**PROBLEM TO SOLVE**
Please write out the data exactly, line by line.

TASK INPUTS Start Marker

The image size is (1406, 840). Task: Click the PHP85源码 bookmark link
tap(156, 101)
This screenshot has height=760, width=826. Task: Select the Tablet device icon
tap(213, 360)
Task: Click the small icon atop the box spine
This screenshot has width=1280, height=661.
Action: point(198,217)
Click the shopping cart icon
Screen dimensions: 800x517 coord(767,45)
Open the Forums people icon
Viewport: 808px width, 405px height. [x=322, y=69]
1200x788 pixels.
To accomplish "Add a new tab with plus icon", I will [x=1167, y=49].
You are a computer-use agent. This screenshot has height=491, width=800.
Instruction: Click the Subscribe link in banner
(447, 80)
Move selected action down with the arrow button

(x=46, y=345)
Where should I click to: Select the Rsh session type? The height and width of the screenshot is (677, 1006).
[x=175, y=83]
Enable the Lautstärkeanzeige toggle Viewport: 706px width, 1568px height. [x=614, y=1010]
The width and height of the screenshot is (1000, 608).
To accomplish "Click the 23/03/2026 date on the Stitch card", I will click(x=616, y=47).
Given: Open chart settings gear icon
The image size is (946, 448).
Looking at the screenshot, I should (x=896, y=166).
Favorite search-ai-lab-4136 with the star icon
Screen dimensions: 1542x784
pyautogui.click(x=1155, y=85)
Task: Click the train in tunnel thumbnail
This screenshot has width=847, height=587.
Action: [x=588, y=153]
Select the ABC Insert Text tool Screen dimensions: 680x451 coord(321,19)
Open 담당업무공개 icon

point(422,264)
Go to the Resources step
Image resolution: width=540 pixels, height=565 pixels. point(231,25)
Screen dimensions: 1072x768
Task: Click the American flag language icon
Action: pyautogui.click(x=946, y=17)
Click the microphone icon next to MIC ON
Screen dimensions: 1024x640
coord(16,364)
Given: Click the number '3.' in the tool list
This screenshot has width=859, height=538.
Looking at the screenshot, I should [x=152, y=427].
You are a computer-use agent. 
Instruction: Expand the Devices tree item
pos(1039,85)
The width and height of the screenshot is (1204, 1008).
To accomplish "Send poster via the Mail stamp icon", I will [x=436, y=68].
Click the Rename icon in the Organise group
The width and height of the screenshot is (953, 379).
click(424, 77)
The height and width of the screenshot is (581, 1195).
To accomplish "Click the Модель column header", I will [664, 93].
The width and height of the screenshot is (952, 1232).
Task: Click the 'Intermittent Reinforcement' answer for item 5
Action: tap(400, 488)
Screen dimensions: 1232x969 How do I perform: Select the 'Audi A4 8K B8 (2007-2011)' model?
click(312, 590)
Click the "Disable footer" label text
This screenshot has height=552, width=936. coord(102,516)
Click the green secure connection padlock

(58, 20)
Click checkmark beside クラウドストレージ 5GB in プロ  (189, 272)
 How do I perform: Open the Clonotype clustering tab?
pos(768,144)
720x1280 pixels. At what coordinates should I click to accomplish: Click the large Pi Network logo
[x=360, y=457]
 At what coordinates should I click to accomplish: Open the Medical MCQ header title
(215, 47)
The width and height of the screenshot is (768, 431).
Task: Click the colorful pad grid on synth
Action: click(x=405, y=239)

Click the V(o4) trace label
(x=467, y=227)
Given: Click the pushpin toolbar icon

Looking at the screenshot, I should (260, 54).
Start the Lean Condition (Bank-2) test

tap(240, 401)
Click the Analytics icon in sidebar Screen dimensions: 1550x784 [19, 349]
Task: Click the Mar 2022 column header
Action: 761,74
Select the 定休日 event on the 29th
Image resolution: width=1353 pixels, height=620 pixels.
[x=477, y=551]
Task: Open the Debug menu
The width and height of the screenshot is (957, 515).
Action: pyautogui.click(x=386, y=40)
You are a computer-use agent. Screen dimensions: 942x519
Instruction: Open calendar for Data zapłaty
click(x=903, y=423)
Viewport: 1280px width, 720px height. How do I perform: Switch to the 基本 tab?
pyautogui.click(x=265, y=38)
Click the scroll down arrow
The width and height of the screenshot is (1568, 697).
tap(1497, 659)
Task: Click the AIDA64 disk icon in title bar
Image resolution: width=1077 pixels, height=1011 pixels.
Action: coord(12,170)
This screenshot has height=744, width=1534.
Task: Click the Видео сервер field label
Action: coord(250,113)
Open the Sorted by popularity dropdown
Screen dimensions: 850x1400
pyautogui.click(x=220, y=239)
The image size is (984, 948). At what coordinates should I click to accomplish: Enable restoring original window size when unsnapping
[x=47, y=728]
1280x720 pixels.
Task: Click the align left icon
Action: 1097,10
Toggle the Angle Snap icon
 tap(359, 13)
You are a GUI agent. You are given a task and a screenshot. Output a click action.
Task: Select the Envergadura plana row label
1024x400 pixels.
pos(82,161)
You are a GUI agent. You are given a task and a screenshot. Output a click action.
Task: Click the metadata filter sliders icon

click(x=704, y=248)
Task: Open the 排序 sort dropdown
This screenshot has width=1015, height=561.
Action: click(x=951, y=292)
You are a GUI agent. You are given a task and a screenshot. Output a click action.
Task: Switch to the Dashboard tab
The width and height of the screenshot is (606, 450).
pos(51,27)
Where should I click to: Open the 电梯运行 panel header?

TASK INPUTS End Marker

**ANSWER FOR THIS EXERCISE**
The image size is (1406, 840). Task: Click the PHP85源码 bookmark link
tap(156, 101)
This screenshot has height=760, width=826. Task: Select the Tablet device icon
tap(213, 360)
Task: Click the small icon atop the box spine
This screenshot has width=1280, height=661.
Action: point(198,217)
Click the shopping cart icon
Screen dimensions: 800x517 coord(767,45)
Open the Forums people icon
Viewport: 808px width, 405px height. [x=322, y=69]
1200x788 pixels.
To accomplish "Add a new tab with plus icon", I will [x=1167, y=49].
You are a computer-use agent. This screenshot has height=491, width=800.
Instruction: Click the Subscribe link in banner
(447, 80)
Move selected action down with the arrow button

(x=46, y=345)
Where should I click to: Select the Rsh session type? The height and width of the screenshot is (677, 1006).
[x=175, y=83]
Enable the Lautstärkeanzeige toggle Viewport: 706px width, 1568px height. [x=614, y=1010]
The width and height of the screenshot is (1000, 608).
To accomplish "Click the 23/03/2026 date on the Stitch card", I will click(x=616, y=47).
Given: Open chart settings gear icon
The image size is (946, 448).
Looking at the screenshot, I should (x=896, y=166).
Favorite search-ai-lab-4136 with the star icon
Screen dimensions: 1542x784
pyautogui.click(x=1155, y=85)
Task: Click the train in tunnel thumbnail
This screenshot has width=847, height=587.
Action: [x=588, y=153]
Select the ABC Insert Text tool Screen dimensions: 680x451 coord(321,19)
Open 담당업무공개 icon

point(422,264)
Go to the Resources step
Image resolution: width=540 pixels, height=565 pixels. point(231,25)
Screen dimensions: 1072x768
Task: Click the American flag language icon
Action: pyautogui.click(x=946, y=17)
Click the microphone icon next to MIC ON
Screen dimensions: 1024x640
coord(16,364)
Given: Click the number '3.' in the tool list
This screenshot has width=859, height=538.
Looking at the screenshot, I should [x=152, y=427].
You are a computer-use agent. 
Instruction: Expand the Devices tree item
pos(1039,85)
The width and height of the screenshot is (1204, 1008).
To accomplish "Send poster via the Mail stamp icon", I will [x=436, y=68].
Click the Rename icon in the Organise group
The width and height of the screenshot is (953, 379).
click(424, 77)
The height and width of the screenshot is (581, 1195).
To accomplish "Click the Модель column header", I will [664, 93].
The width and height of the screenshot is (952, 1232).
Task: Click the 'Intermittent Reinforcement' answer for item 5
Action: tap(400, 488)
Screen dimensions: 1232x969 How do I perform: Select the 'Audi A4 8K B8 (2007-2011)' model?
click(312, 590)
Click the "Disable footer" label text
This screenshot has height=552, width=936. coord(102,516)
Click the green secure connection padlock

(58, 20)
Click checkmark beside クラウドストレージ 5GB in プロ  (189, 272)
 How do I perform: Open the Clonotype clustering tab?
pos(768,144)
720x1280 pixels. At what coordinates should I click to accomplish: Click the large Pi Network logo
[x=360, y=457]
 At what coordinates should I click to accomplish: Open the Medical MCQ header title
(215, 47)
The width and height of the screenshot is (768, 431).
Task: Click the colorful pad grid on synth
Action: click(x=405, y=239)

Click the V(o4) trace label
(x=467, y=227)
Given: Click the pushpin toolbar icon

Looking at the screenshot, I should (260, 54).
Start the Lean Condition (Bank-2) test

tap(240, 401)
Click the Analytics icon in sidebar Screen dimensions: 1550x784 [19, 349]
Task: Click the Mar 2022 column header
Action: 761,74
Select the 定休日 event on the 29th
Image resolution: width=1353 pixels, height=620 pixels.
[x=477, y=551]
Task: Open the Debug menu
The width and height of the screenshot is (957, 515).
Action: pyautogui.click(x=386, y=40)
You are a computer-use agent. Screen dimensions: 942x519
Instruction: Open calendar for Data zapłaty
click(x=903, y=423)
Viewport: 1280px width, 720px height. How do I perform: Switch to the 基本 tab?
pyautogui.click(x=265, y=38)
Click the scroll down arrow
The width and height of the screenshot is (1568, 697).
tap(1497, 659)
Task: Click the AIDA64 disk icon in title bar
Image resolution: width=1077 pixels, height=1011 pixels.
Action: coord(12,170)
This screenshot has height=744, width=1534.
Task: Click the Видео сервер field label
Action: coord(250,113)
Open the Sorted by popularity dropdown
Screen dimensions: 850x1400
pyautogui.click(x=220, y=239)
The image size is (984, 948). At what coordinates should I click to accomplish: Enable restoring original window size when unsnapping
[x=47, y=728]
1280x720 pixels.
Task: Click the align left icon
Action: 1097,10
Toggle the Angle Snap icon
 tap(359, 13)
You are a GUI agent. You are given a task and a screenshot. Output a click action.
Task: Select the Envergadura plana row label
1024x400 pixels.
pos(82,161)
You are a GUI agent. You are given a task and a screenshot. Output a click action.
Task: Click the metadata filter sliders icon

click(x=704, y=248)
Task: Open the 排序 sort dropdown
This screenshot has width=1015, height=561.
Action: click(x=951, y=292)
You are a GUI agent. You are given a task and a screenshot. Output a click action.
Task: Switch to the Dashboard tab
The width and height of the screenshot is (606, 450).
pos(51,27)
Where should I click to: Open the 电梯运行 panel header?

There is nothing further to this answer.